What is asked.
1 > Answer these from the bulk merge helper plan:
(a) What target framework does the source generator project's .csproj specify?
(b) What status does the plan list for itself?
(c) Which file gets the generator reference in Task 1.2?
2 > Write the next part of the bulk merge helper plan, picking up right after its last line.

Page text.
◇ ◇ ◇ ◇ ◇ ◇ ◇
Files
jdescopingtool/PLANS/2026-01-01-bulk-merge-helper-implementation.md
T
Joseph Doherty 26ff8d9b4f Initial commit: JDE Scoping Tool migration project
Set up repository with legacy .NET Framework 4.8 source (OLD/),
new .NET 10 Blazor solution (NEW/), OpenSpec specifications,
documentation, and project configuration.
2026-01-02 07:43:29 -05:00

15 KiB

Bulk Merge Helper Implementation Plan

Date: 2026-01-01 Design: 2026-01-01-bulk-merge-helper-design.md Status: Draft - Pending Review

Prerequisites

  • .NET 10 SDK installed
  • SQL Server running (Docker container for tests)
  • Existing DataSync project compiles

Phase 1: Source Generator Project Setup

Task 1.1: Create Source Generator Project

Location: NEW/src/JdeScoping.DataSync.SourceGenerators/

Files to create:

  1. JdeScoping.DataSync.SourceGenerators.csproj
<Project Sdk="Microsoft.NET.Sdk">
  <PropertyGroup>
    <TargetFramework>netstandard2.0</TargetFramework>
    <LangVersion>latest</LangVersion>
    <EnforceExtendedAnalyzerRules>true</EnforceExtendedAnalyzerRules>
    <IsRoslynComponent>true</IsRoslynComponent>
  </PropertyGroup>
  <ItemGroup>
    <PackageReference Include="Microsoft.CodeAnalysis.Analyzers" Version="3.3.4" PrivateAssets="all" />
    <PackageReference Include="Microsoft.CodeAnalysis.CSharp" Version="4.8.0" PrivateAssets="all" />
  </ItemGroup>
</Project>
  1. DataReaderGenerator.cs - Main incremental source generator

Verification: Project compiles with dotnet build

Task 1.2: Add Generator Reference to DataSync

File: NEW/src/JdeScoping.DataSync/JdeScoping.DataSync.csproj

Add:

<ItemGroup>
  <ProjectReference Include="..\JdeScoping.DataSync.SourceGenerators\JdeScoping.DataSync.SourceGenerators.csproj"
                    OutputItemType="Analyzer"
◇ ◇ ◇ ◇ ◇ ◇ ◇
Data.
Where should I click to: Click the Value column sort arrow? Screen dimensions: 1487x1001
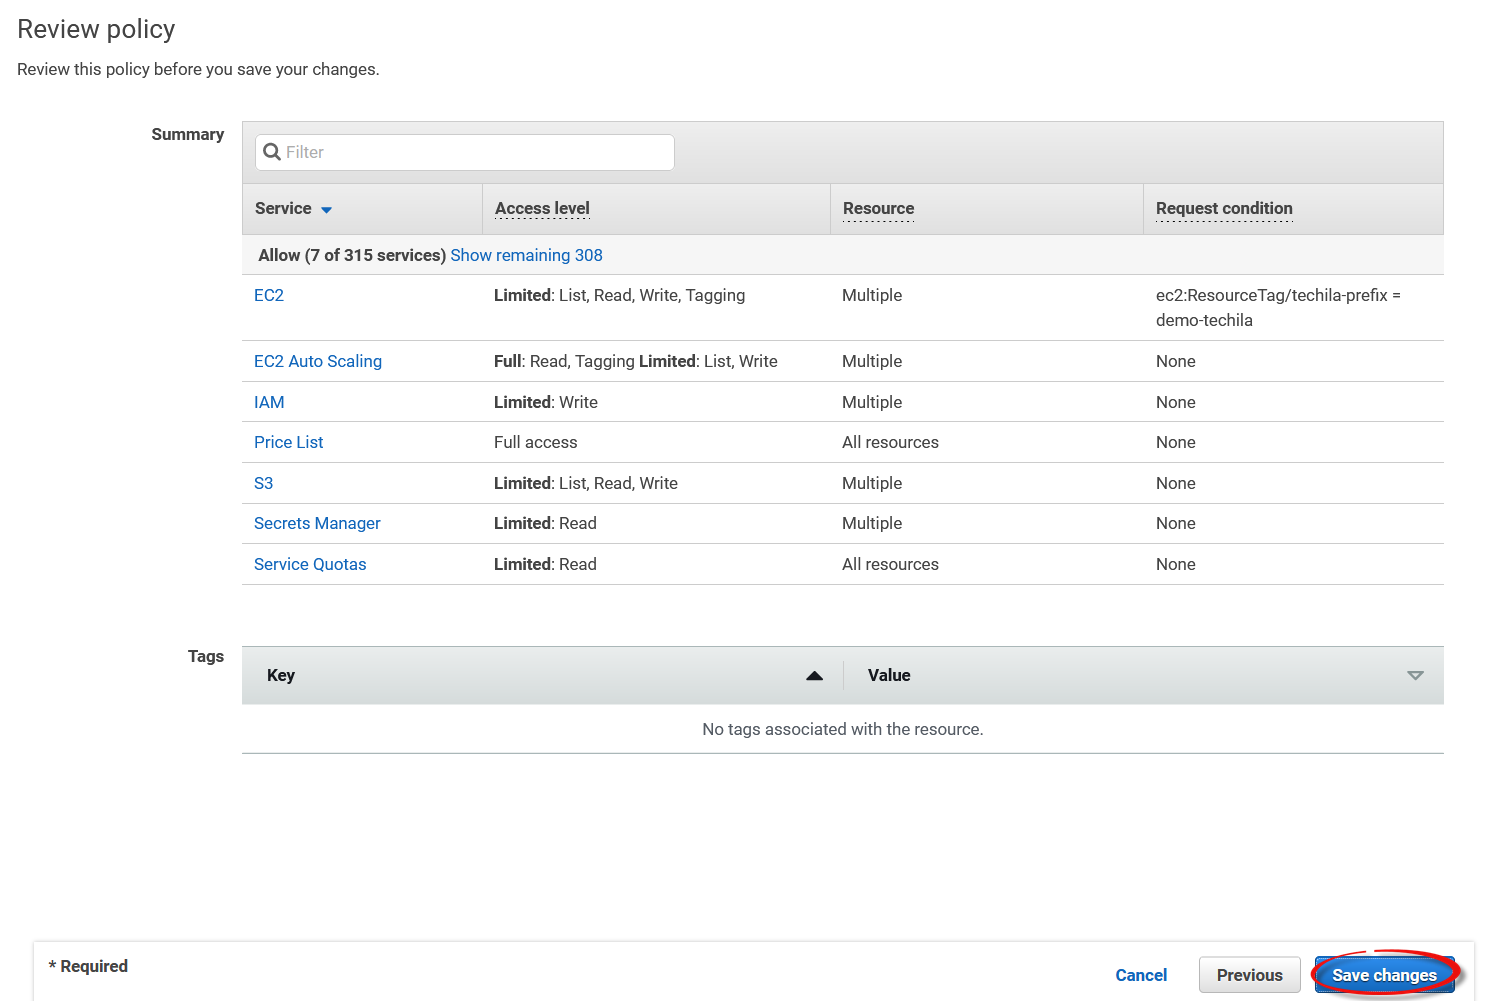coord(1414,676)
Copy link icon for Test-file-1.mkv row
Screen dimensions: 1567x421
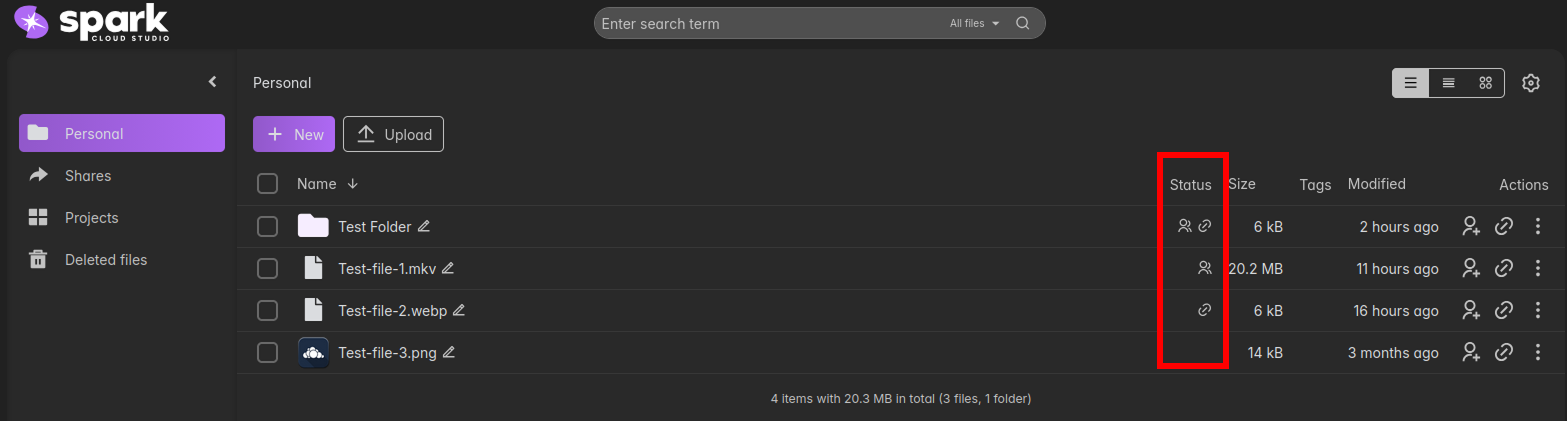pyautogui.click(x=1503, y=269)
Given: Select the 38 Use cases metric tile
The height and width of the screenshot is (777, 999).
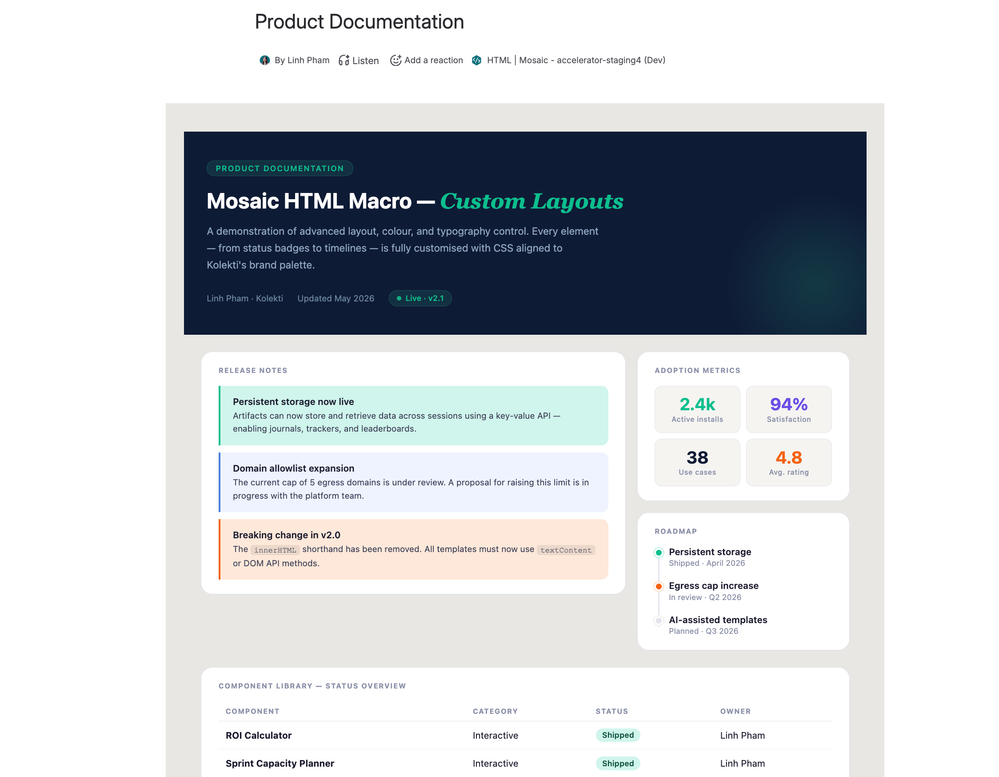Looking at the screenshot, I should tap(697, 462).
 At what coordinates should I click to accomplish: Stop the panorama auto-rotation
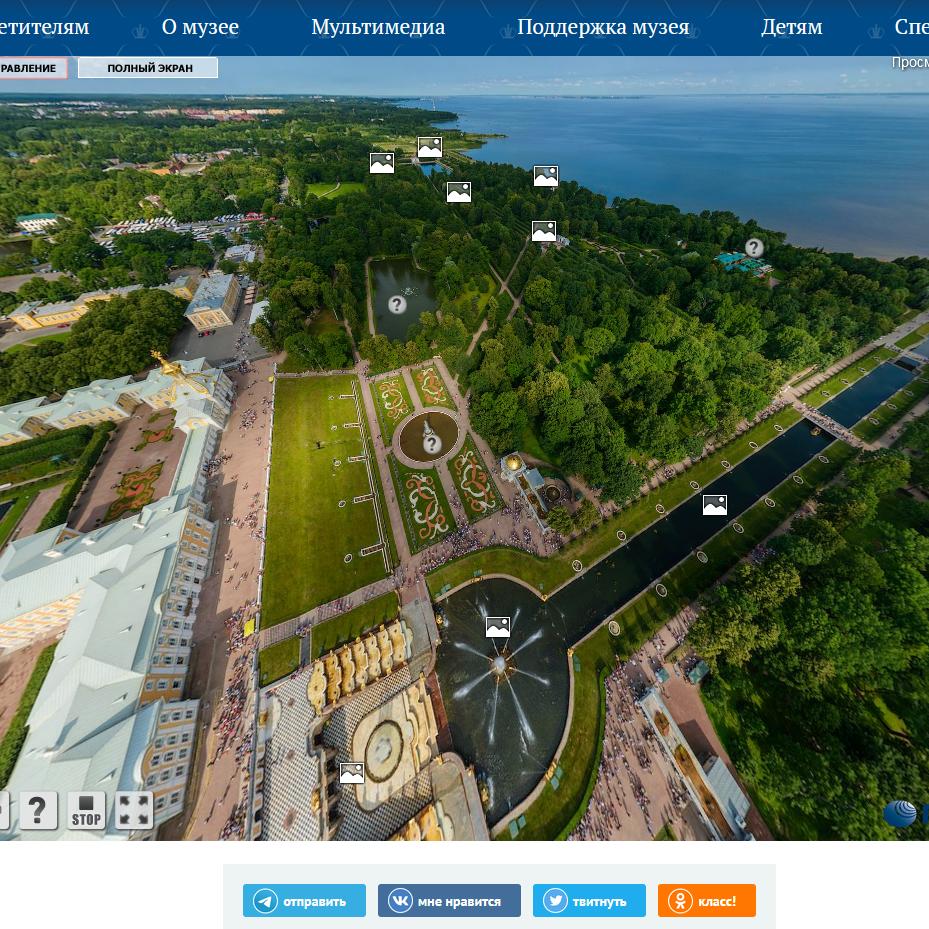[87, 810]
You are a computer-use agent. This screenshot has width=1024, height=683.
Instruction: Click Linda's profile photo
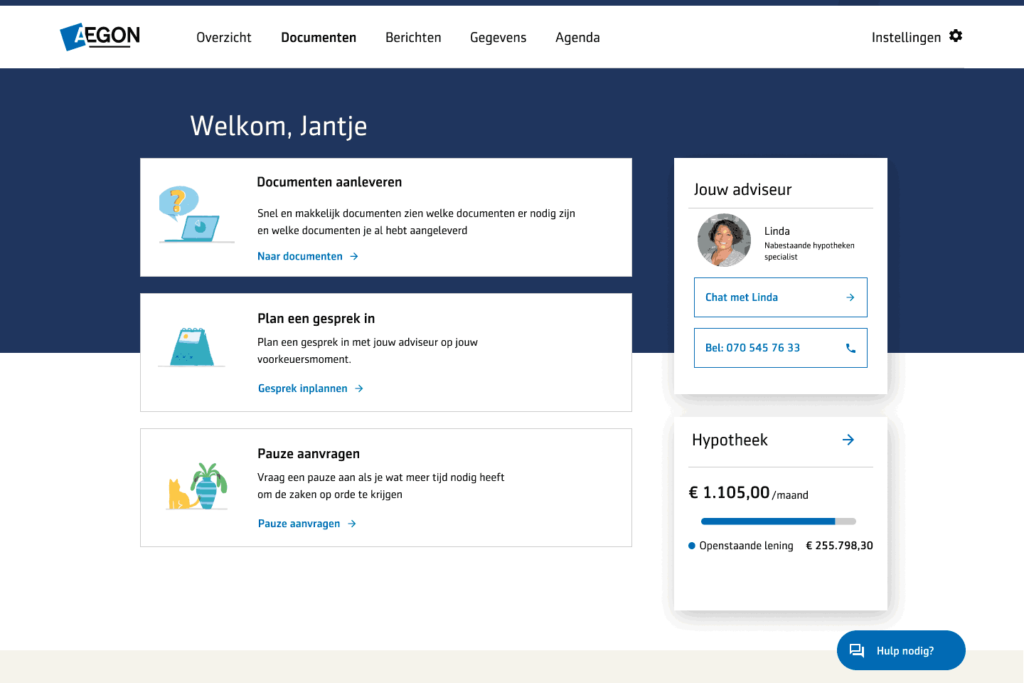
◇ ◇ ◇ ◇ ◇ ◇ ◇
Task-by-task answers.
1 >
(a) netstandard2.0
(b) Draft - Pending Review
(c) NEW/src/JdeScoping.DataSync/JdeScoping.DataSync.csproj

2 >
                    ReferenceOutputAssembly="false" />
</ItemGroup>

Verification: DataSync project compiles


Phase 2: Core Interfaces and Contracts

Task 2.1: Create IDataReaderFactory Interface

File: NEW/src/JdeScoping.DataSync/Contracts/IDataReaderFactory.cs

namespace JdeScoping.DataSync.Contracts;

public interface IDataReaderFactory
{
    IDataReader CreateReader<T>(IAsyncEnumerable<T> source);

    IReadOnlyList<string> GetColumnNames<T>();
}

Verification: Compiles

Task 2.2: Create IBulkMergeHelper Interface

File: NEW/src/JdeScoping.DataSync/Contracts/IBulkMergeHelper.cs

namespace JdeScoping.DataSync.Contracts;

public interface IBulkMergeHelper
{
    Task<MergeResult> MergeAsync<T>(
        IAsyncEnumerable<T> data,
        string destinationTable,
        Expression<Func<T, object>> matchOn,
        Expression<Func<T, object>>? updateColumns = null,
        Expression<Func<T, T, bool>>? updateWhen = null,
        Expression<Func<T, object>>? insertColumns = null,
        string? tempTableName = null,
        int batchSize = 0,
        bool validateBeforeCopy = false,
        CancellationToken cancellationToken = default);
}

Verification: Compiles

Task 2.3: Create MergeResult Record

File: NEW/src/JdeScoping.DataSync/Models/MergeResult.cs

namespace JdeScoping.DataSync.Models;

public record MergeResult(
    int TotalRowsProcessed,
    int RowsInserted,
    int RowsUpdated,
    int BatchCount,
    TimeSpan Elapsed);

Verification: Compiles

Task 2.4: Create Exception Classes

File: NEW/src/JdeScoping.DataSync/Exceptions/BulkMergeException.cs

namespace JdeScoping.DataSync.Exceptions;

public class BulkMergeException : Exception
{
    public string TableName { get; init; } = string.Empty;
    public int BatchNumber { get; init; }
    public int RowsInBatch { get; init; }
    public string? SqlStatement { get; init; }

    // constructors...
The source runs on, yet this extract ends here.